● Exercise brief:
Only the lines containing the string "computer" are needed; copy all of them from the listing.

*** Source data ***

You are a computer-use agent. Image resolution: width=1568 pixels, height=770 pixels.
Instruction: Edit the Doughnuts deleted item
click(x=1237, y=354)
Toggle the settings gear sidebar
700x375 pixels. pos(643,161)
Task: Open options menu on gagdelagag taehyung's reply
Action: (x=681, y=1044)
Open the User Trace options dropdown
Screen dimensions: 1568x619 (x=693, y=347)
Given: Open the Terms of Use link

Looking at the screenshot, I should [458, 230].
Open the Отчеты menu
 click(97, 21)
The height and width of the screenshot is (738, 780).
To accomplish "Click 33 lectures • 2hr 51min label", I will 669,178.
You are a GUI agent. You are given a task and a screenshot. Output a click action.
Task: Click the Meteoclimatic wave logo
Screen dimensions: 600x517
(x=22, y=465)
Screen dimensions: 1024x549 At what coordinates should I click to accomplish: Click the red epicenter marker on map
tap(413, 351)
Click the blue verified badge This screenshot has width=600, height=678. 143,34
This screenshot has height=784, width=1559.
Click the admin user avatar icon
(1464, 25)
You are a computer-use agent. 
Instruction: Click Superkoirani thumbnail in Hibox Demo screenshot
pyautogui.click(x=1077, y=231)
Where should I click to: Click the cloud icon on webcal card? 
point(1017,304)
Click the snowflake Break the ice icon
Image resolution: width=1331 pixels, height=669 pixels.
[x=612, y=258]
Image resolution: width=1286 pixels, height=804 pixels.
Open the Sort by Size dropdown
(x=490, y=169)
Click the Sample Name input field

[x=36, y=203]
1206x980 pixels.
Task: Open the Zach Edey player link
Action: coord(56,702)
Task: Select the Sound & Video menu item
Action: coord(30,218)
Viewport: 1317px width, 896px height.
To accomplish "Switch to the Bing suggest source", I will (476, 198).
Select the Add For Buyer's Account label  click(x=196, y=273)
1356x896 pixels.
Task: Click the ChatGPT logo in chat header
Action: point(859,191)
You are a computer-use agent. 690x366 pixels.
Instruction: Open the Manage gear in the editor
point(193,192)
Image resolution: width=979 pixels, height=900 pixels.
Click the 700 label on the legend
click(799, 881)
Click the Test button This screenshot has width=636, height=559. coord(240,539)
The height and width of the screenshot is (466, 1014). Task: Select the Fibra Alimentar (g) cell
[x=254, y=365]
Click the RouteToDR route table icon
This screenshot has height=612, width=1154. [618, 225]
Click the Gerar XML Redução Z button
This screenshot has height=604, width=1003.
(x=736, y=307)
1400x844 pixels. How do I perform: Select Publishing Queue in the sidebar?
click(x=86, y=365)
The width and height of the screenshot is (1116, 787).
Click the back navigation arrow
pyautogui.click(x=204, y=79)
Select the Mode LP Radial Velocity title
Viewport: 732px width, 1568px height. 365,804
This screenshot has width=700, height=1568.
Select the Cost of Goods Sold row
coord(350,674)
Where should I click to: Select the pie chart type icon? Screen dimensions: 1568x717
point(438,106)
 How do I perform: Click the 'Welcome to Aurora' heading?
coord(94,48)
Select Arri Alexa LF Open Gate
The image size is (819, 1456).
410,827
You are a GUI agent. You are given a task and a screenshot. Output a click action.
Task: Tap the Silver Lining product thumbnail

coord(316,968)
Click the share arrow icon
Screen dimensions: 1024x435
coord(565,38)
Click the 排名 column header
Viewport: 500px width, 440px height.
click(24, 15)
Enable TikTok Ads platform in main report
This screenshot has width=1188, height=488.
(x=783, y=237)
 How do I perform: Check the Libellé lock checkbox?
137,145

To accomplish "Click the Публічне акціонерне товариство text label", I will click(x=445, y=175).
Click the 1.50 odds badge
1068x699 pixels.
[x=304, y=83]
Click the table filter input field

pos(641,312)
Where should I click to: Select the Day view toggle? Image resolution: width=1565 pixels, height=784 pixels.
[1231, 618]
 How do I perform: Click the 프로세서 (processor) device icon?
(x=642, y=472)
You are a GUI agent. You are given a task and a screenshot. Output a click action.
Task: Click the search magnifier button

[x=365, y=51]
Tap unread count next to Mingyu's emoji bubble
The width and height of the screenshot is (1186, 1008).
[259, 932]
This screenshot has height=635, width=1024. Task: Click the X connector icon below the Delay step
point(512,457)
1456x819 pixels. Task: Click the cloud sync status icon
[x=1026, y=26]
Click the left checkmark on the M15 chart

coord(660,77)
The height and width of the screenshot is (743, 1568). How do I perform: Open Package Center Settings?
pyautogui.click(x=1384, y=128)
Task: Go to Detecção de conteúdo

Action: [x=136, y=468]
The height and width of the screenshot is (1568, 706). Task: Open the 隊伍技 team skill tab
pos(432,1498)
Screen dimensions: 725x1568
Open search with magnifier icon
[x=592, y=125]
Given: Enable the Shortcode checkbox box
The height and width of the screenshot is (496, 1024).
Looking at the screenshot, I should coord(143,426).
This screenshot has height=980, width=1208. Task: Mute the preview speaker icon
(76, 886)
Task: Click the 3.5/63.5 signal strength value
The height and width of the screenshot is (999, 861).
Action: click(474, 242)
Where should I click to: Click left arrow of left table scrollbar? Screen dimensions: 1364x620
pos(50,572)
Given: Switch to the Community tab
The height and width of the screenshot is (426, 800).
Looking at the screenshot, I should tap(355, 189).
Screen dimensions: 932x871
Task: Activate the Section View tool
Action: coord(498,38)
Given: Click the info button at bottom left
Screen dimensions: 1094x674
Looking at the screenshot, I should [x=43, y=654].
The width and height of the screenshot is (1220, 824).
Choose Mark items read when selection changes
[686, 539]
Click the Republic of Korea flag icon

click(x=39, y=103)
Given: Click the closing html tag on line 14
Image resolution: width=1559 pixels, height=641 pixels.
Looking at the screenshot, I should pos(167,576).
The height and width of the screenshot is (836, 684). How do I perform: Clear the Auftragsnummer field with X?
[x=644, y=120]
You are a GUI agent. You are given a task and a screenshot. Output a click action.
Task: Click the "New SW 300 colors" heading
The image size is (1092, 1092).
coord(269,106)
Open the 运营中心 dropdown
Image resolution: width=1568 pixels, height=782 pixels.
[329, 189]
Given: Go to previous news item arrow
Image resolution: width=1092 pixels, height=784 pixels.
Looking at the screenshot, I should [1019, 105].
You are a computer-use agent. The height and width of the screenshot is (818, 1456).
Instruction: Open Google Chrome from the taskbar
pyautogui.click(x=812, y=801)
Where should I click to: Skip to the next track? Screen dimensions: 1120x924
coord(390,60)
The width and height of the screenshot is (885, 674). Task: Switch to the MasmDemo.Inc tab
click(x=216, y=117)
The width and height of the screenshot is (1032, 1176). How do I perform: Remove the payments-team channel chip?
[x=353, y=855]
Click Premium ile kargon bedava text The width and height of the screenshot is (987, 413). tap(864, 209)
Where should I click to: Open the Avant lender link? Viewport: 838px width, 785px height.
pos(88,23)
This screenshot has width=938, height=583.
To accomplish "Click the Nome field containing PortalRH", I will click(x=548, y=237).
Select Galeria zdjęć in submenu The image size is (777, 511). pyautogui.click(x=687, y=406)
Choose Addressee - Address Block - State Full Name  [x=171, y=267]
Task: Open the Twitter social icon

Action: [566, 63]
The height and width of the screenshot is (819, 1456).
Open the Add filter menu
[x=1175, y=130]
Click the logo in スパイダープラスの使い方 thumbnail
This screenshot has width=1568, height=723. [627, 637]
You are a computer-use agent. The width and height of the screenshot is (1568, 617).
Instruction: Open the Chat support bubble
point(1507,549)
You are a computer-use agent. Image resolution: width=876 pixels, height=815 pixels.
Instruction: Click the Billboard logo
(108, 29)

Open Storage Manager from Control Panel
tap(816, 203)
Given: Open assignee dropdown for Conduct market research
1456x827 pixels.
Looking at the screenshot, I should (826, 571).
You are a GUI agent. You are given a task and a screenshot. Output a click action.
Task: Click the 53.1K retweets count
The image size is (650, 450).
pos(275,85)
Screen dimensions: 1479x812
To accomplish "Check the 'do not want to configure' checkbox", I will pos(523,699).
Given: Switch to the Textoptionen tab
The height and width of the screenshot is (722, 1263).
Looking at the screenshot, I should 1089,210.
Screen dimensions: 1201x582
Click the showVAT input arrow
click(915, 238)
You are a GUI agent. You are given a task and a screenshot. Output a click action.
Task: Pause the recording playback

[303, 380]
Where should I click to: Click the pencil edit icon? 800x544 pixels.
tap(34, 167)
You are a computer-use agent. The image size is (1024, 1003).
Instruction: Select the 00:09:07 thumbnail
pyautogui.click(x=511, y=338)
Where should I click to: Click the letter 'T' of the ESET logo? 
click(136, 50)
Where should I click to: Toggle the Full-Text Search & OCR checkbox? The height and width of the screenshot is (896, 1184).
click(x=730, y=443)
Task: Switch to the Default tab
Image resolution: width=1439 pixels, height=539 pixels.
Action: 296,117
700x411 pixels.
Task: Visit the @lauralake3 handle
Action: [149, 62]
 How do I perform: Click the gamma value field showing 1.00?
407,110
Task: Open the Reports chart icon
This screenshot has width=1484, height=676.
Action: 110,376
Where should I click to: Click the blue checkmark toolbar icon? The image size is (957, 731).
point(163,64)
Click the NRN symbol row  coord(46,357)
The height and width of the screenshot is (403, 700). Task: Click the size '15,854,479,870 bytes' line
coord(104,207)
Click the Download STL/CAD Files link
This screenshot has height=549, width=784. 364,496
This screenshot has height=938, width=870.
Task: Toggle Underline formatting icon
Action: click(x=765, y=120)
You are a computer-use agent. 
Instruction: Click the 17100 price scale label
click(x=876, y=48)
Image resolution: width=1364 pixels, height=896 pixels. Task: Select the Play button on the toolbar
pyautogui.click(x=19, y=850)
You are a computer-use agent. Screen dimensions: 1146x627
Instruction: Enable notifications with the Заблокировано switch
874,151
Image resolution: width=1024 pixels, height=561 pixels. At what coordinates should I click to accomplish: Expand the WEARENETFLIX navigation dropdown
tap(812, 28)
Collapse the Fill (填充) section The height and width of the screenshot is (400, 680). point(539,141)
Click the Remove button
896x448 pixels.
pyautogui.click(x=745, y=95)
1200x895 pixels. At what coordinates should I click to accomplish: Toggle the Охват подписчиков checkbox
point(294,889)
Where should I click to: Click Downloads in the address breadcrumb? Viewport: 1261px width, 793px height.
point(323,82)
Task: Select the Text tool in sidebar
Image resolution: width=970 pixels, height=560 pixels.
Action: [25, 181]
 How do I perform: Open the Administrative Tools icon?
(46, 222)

*** End of Source data ***

● Exercise output:
You are a computer-use agent. Image resolution: width=1568 pixels, height=770 pixels.
You are a computer-use agent. 
You are a computer-use agent. 690x366 pixels.
You are a computer-use agent. The height and width of the screenshot is (818, 1456).
You are a computer-use agent. The width and height of the screenshot is (1568, 617).
You are a computer-use agent. Image resolution: width=876 pixels, height=815 pixels.
You are a computer-use agent. The image size is (1024, 1003).
You are a computer-use agent. 
You are a computer-use agent. Screen dimensions: 1146x627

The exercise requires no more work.